Felipe Alfau’s gem of a novel Locos (or is it a collection of short stories?) sustains a crazed quest for the meaning of identity. Slip sliding between reality and fiction, chaos and order, we are introduced to the demented characters congregating at Toledo’s Café de los Locos, pleading for inclusion in the stories of an author also metafictively named Felipe Alfau.
Like Alfau’s characters, this book has had multiple lives and deaths. Finally published in 1936 by Dalkey Press, eight years after it was written, Locos was received with critical acclaim but it never sold, and so it slunk away unnoticed. Nearly half a century later, an editor at Dalkey chanced upon a battered copy in a barn sale in Massachussetts. He fell in love and Locos was republished in 1987. Since then it has enjoyed bursts of enthusiasm, and endured longer silences.

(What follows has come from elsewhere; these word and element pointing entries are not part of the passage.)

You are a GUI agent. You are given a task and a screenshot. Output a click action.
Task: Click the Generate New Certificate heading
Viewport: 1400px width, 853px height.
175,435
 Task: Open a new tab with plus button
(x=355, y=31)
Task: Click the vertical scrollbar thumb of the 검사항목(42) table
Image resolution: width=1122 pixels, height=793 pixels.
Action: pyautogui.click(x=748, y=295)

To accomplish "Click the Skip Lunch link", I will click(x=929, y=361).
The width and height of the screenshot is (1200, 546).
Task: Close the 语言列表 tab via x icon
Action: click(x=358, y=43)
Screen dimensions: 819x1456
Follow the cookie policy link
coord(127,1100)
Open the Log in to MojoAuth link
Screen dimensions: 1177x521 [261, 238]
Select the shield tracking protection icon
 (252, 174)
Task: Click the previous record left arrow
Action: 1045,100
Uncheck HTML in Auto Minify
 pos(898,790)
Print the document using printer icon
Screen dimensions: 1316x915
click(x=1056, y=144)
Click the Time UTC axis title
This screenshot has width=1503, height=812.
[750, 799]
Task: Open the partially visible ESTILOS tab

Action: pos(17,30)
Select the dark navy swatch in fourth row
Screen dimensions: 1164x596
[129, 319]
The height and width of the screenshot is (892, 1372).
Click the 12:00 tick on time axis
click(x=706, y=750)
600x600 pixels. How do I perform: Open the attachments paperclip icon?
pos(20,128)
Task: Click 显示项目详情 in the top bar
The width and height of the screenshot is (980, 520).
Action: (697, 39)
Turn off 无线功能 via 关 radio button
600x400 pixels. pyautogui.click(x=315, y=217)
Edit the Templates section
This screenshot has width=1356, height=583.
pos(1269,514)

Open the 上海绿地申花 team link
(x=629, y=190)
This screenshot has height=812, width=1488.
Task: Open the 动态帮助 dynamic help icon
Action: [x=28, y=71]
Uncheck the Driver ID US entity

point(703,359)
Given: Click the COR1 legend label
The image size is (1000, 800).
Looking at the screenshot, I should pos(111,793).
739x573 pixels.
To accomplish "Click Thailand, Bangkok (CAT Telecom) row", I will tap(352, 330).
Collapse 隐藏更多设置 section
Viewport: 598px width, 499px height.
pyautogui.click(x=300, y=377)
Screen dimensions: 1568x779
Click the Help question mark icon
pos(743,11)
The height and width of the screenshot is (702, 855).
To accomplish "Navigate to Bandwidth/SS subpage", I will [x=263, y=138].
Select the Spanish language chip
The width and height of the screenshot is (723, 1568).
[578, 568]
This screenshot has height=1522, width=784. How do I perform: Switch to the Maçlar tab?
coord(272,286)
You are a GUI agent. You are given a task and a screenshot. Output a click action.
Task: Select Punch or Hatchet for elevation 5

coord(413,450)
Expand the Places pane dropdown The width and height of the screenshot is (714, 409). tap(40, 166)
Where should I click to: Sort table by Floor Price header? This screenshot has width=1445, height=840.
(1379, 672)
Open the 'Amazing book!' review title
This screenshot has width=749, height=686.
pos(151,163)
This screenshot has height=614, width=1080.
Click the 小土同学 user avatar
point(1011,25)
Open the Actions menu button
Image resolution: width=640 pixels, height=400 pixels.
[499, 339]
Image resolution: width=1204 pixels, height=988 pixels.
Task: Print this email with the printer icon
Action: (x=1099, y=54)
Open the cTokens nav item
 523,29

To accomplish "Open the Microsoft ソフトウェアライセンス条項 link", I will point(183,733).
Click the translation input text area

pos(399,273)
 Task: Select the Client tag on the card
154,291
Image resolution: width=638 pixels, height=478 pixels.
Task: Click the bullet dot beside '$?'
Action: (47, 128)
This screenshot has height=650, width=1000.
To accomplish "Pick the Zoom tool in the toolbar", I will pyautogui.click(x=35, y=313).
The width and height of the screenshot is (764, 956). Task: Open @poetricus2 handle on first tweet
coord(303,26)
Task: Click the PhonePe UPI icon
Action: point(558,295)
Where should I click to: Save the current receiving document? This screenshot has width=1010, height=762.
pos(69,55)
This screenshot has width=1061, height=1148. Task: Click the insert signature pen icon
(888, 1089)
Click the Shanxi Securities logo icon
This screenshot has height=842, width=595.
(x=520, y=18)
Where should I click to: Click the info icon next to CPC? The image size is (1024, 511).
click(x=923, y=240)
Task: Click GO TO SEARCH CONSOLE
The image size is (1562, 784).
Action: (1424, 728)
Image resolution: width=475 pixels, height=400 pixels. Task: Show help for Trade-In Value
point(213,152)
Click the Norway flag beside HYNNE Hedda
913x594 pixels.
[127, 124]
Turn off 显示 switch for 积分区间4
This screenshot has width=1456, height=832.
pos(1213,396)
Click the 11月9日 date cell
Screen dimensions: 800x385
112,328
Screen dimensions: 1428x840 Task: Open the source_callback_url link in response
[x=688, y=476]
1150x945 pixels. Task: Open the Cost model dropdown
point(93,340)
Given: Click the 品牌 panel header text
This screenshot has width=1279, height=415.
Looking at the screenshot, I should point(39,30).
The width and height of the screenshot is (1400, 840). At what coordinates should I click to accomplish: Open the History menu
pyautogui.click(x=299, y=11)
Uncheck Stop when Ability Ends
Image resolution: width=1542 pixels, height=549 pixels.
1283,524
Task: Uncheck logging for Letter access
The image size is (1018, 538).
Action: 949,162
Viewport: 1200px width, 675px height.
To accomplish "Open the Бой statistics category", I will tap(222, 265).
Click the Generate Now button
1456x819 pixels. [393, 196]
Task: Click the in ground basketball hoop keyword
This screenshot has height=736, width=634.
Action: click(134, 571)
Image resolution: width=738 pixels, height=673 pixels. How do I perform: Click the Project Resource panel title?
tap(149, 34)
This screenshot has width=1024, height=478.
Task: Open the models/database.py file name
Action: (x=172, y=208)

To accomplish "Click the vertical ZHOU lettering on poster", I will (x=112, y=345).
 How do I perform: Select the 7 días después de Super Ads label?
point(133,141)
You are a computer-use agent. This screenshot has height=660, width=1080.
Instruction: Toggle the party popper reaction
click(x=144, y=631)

While Locos can be frustrating in its resistance to certainty and resolution, it is impossible not to be bewitched by the cast of characters merrily dancing through the text. They delight in ignoring their author, who might carefully lay a scene, only for unscripted characters to scheme their way into it. And they are impolite, constantly interrupting and correcting the author even as he writes.
Lunarito, for example, is one habitué of the Café de los Locos whose identity bleeds through several stories. In ‘A Romance of Dogs’ she is Garcia’s loyal maid while Garcia himself is at times either a poet or a fingerprint expert. In ‘The Necrophil’ Lunarito is living with Garcia and killing him. By ‘A Character’ she is ‘one-fourth daughter, one-fourth wife, one-fourth maid and one-fourth secretary’ to Don Laureano Baez, and later still in ‘Chinelato’ a murderer escaping punishment through marriage to Gaston Bejarano.
Alfau’s tales are quirky romps where the author, characters and reader all participate in the vain hope of dampening the bewildering confusion. Take the case of Fulano, over whom a ‘cloud of inattention’ hangs. He pleads with Alfau to be written into a story so that he might become important. Alfau’s friend, Dr José de los Rios, suggests suicide as the best route to fame. Fulano is instructed to throw himself off a bridge after leaving behind a suicide note pinned to his coat. Fulano’s fame will be secured when the press headline the story. But Fulano deviates from the script. He leaves the prescribed items, but then hides, hoping to see the headlines himself. The plan is scuppered by an escaped convict substituting his own coat for Fulano’s and assuming his identity. The newspapers duly report the criminal’s suicide. In utter despair the real Fulano commits a real suicide by jumping off the bridge.
Locos is extraordinary in its originality, and clearly ahead of its time. It borrows from old traditions of storytelling, but it also anticipates post modernism. I read and reread it because in brief, unexpected moments the madness of the text lessens the pain of being human. Each time I pick it up I allow myself to fall in love again at the Café de los Locos.